If the annual output of 10,000 tons of lithium carbonate is 40,000 tons, Qinghai Salt Lake Fossil Lithium Industry Co., Ltd. can contribute 400 million yuan in revenue and net profit of 200 million yuan. According to Foshan Lighting's indirect shareholding ratio of 19.38%, it can contribute 40 million yuan of investment income. Based on the total share capital of 970 million yuan, the contribution EPS is only 0.04 yuan, which does not contribute much to the performance. And really want to do 10,000 tons, the fastest can take three years to achieve.


OEM production eases capacity and cost pressure


At present, the demand for downstream lighting in Foshan is very strong, but it is subject to difficulties in recruitment, and its orders are more cautious. The demand recovery is mainly due to domestic demand.


Foshan Lighting's 2010 revenue target is export growth of 6% and domestic sales growth of 18%. In order to alleviate the cost of manpower and raw materials, its plan to adjust the original production strategy (the original production strategy is one-stop systematic production, that is, from the procurement of glass Sand, grinding, burning, made into lamps, until the packaging factory, some products will be sold on the OEM, OEM suppliers will come from Jiangsu, Zhejiang and Shanghai, the proportion of OEM sales will reach 20%.
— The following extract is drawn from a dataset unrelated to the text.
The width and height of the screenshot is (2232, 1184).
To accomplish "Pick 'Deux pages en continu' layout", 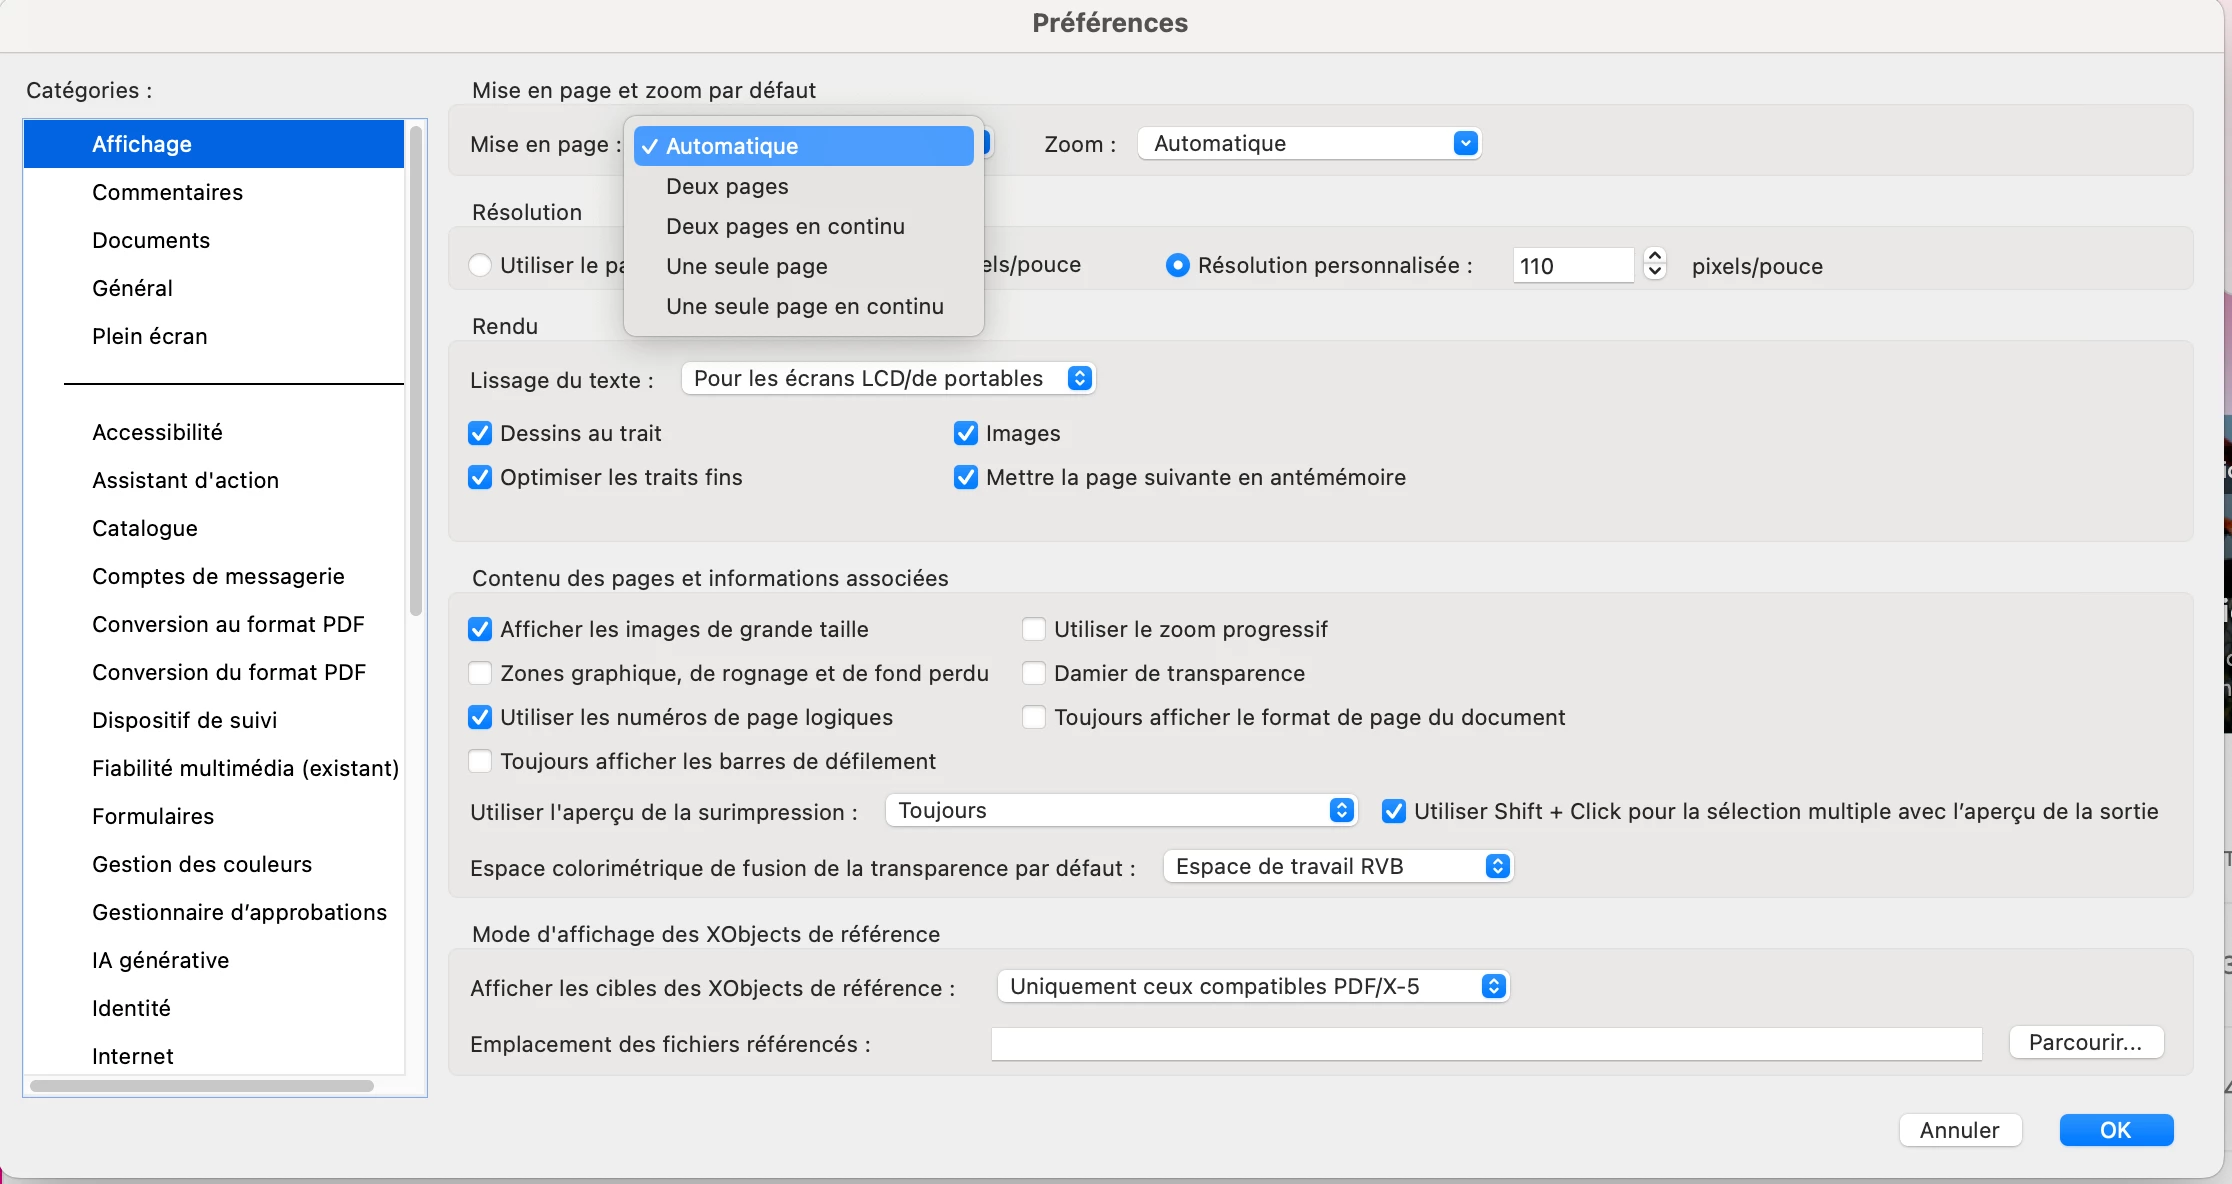I will (x=785, y=227).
After the ban on incandescent lamps in Europe, many companies have stopped production or changed production. This has made Foshan's orders for incandescent lamps still full. At present, Philip (Philips) has also begun to purchase incandescent lamps from Foshan Lighting. Foshan Lighting believes that the benefits and costs of incandescent lamps can still be flattened in the short term. If the European market does not sell, it can turn to the African and Southeast Asian markets. However, if the domestic use of incandescent lamps is limited, it may have a greater impact on the sales of incandescent lamps. Once incandescent lamps are reduced or discontinued, the original production line will be used to produce car lights or motorcycle lights.
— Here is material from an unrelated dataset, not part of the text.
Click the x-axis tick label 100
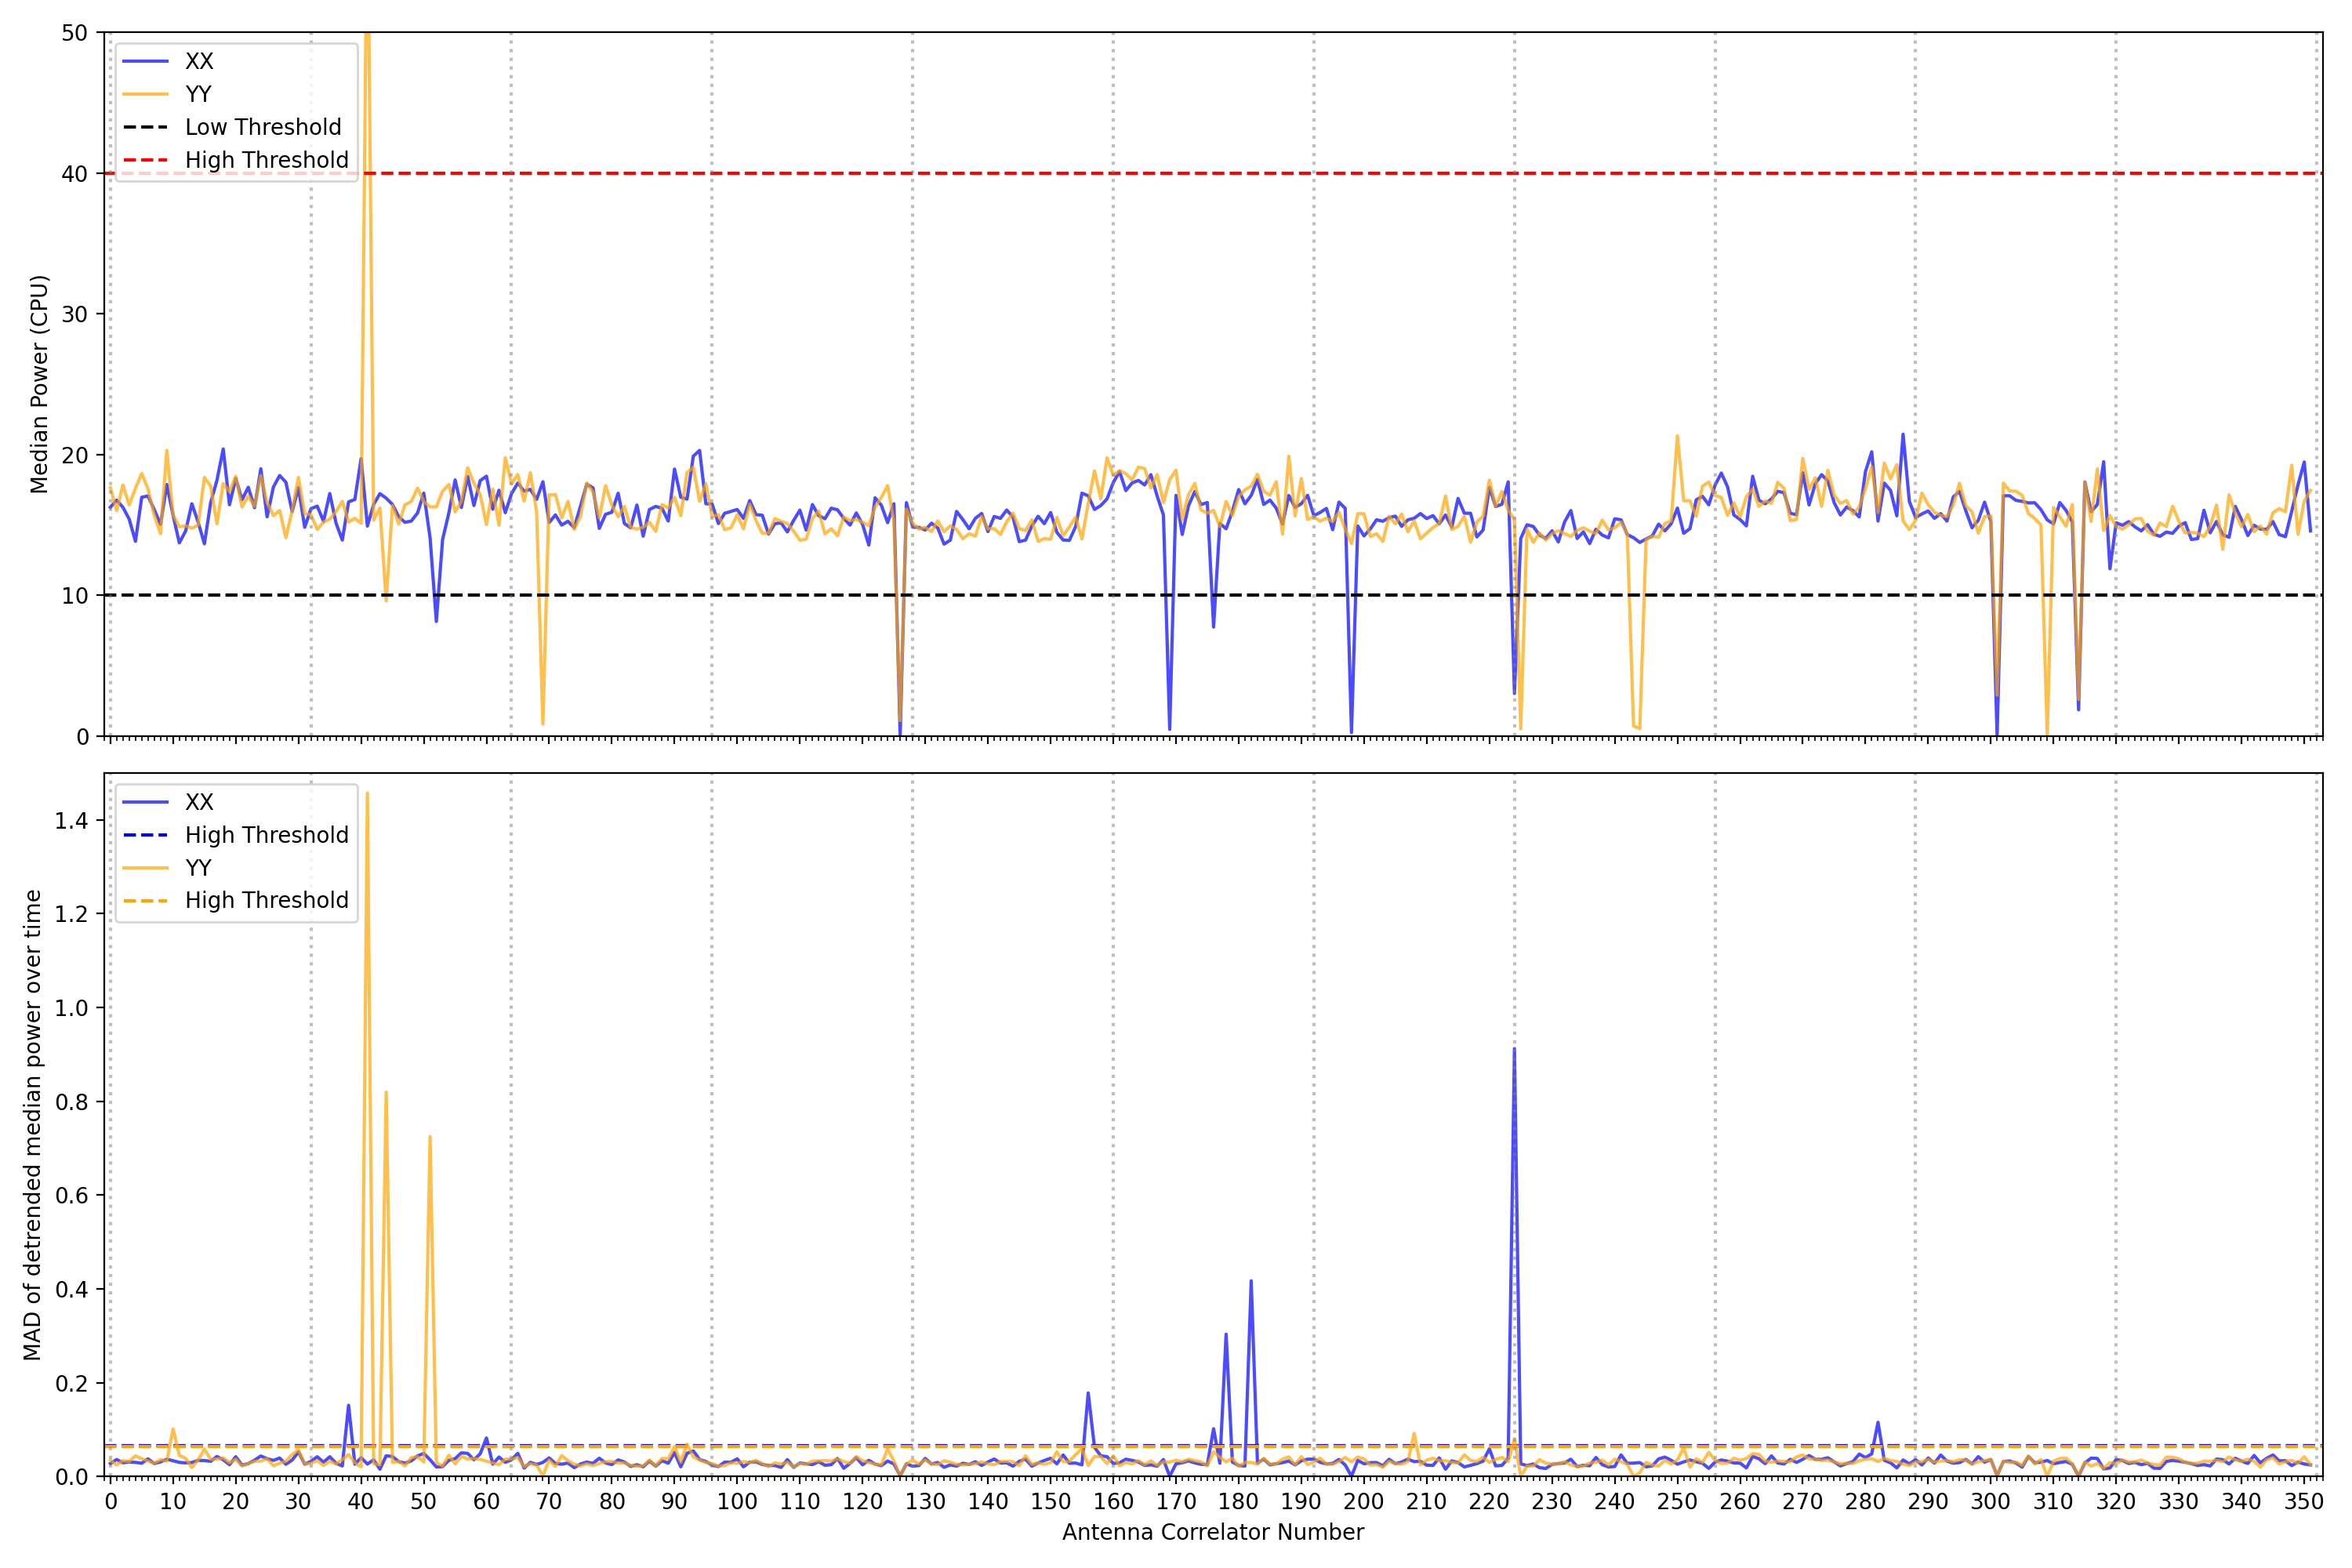Screen dimensions: 2352x1568 tap(737, 1502)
At present, in the total revenue of Foshan Lighting, energy-saving lamps (including T8, T5, compact energy-saving lamps, high-pressure sodium lamps, metal halide lamps, etc.) accounted for 62% of revenue, incandescent lamps accounted for 38%; domestic revenues accounted for 65% %, foreign revenues accounted for 35%, and 2/3 of domestic revenues were energy-saving lamps.


We expect Foshan Lighting's gross profit margin to be around 22% in 2009, which is basically the same as in 2009, but will not exceed 24%.


Negative factors in 2010 gross margin include rising raw materials and labor costs in Foshan, and measures to overcome these negative factors include raising unit prices (expected to increase by 2% in 2010), expanding production scale, and selling OEM products.